I have never been completely happy with the electrification of the modern world. I have never been completely happy with the cars, the televisions, and the computers that keep so many people attached to screens as if they were literally wired into the circuits behind the screens and inside the processors. I have never been happy, that is, except for my childhood obsession with TVs, computer games, and electric circuitry. Since then I have learned about the damage they can do to one’s personality. But I obviously now have found solace in these devices because I use them from time to time with great pleasure. They allow me to do things that I could otherwise only dream of.

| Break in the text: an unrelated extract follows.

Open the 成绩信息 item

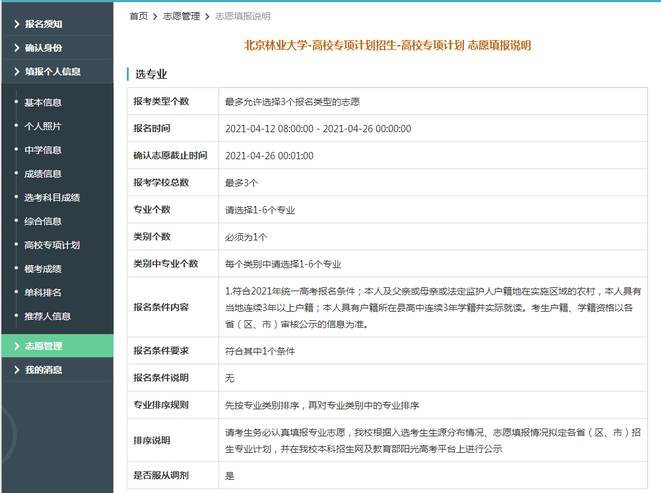pos(43,173)
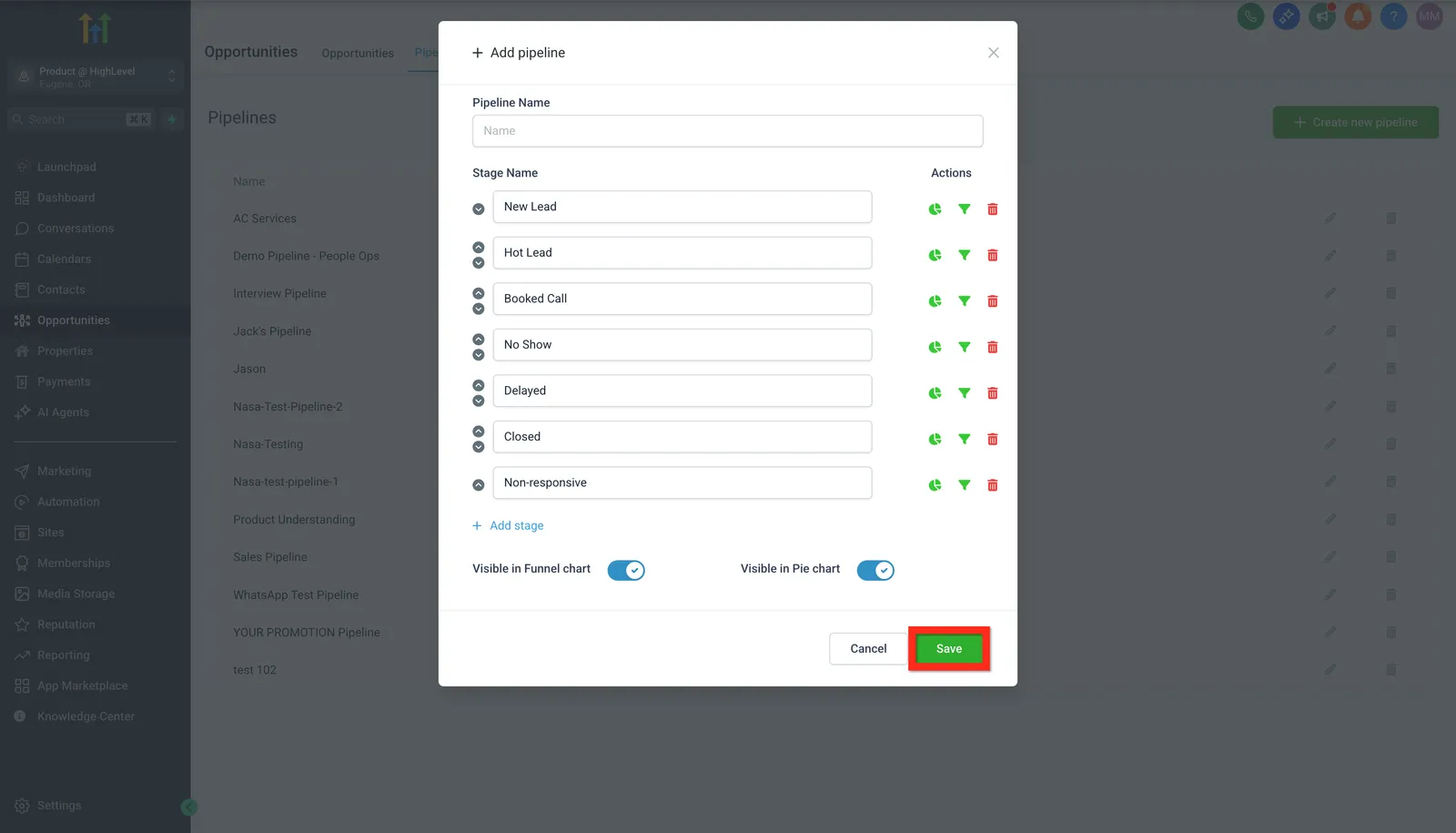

The wires are strung throughout, and along the roads of, the countryside of Japan. For many here technology is integral to their way of life. They are as ugly as they are beautiful, as ordinary as they are alien.

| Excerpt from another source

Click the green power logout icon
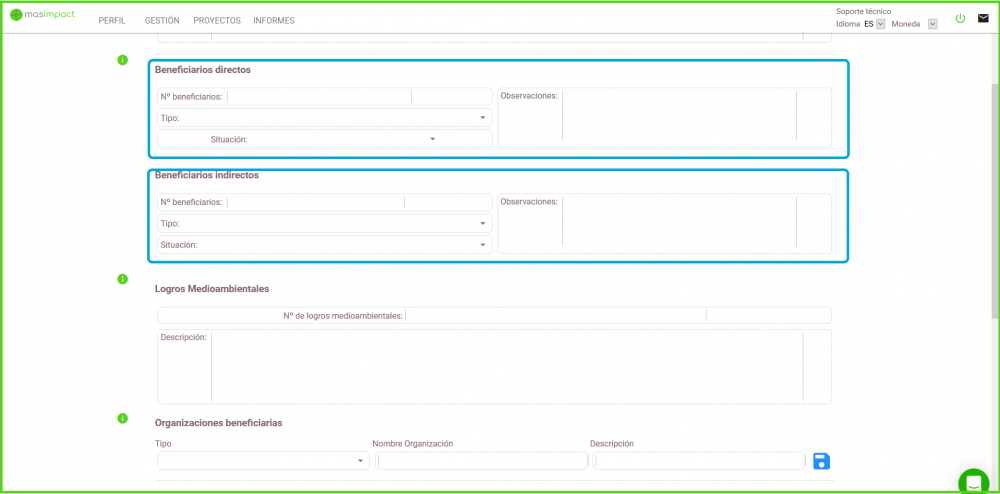(960, 18)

My biggest fear about technology—and I think that is a sentiment I share with many well-educated mothers who have young children—is that it somehow strips away the imagination and trivializes the world around us. It is almost as if the mundane originates from the use of technology. But this was hardly the case with me, so why should I hold such a view? Moreover, the experience of the mundane is an almost inevitable aspect of everyday life.
When I was a child the films I saw on television helped broaden my imagination and allowed me to explore so many places in the world and so many imagined fantastic landscapes from the comfort of my own living room and my favorite black vinyl chair that slowly disintegrated as the years passed from toddlerhood to teenagerland. But I attribute the good effects of the TV to the fantasy (like The Neverending Story and Return to Oz) and sci-fi (like Short Circuit, Flight of the Navigator, and The Empire Strikes Back) that were so prominent in the eighties and early nineties. There were also great shows about primates and movies about chimpanzees like Project X. Maybe I just romanticize these things because they helped to make up my childhood... I dunno.
So I guess what I really fear today has more to do with the degradation of our culture (which seems to be happening on many levels, but this could be a mirage of some sort or a passing phase) and less to do with the prominence of electronics and advanced industrialization. Not, however, in the cases when the advanced industrialization is destroying the environment (then it is an evil in an entirely different way). But I have some faith that eventually we will develop more sustainable technology—it will eventually be the only option other than reverting to the traditional life.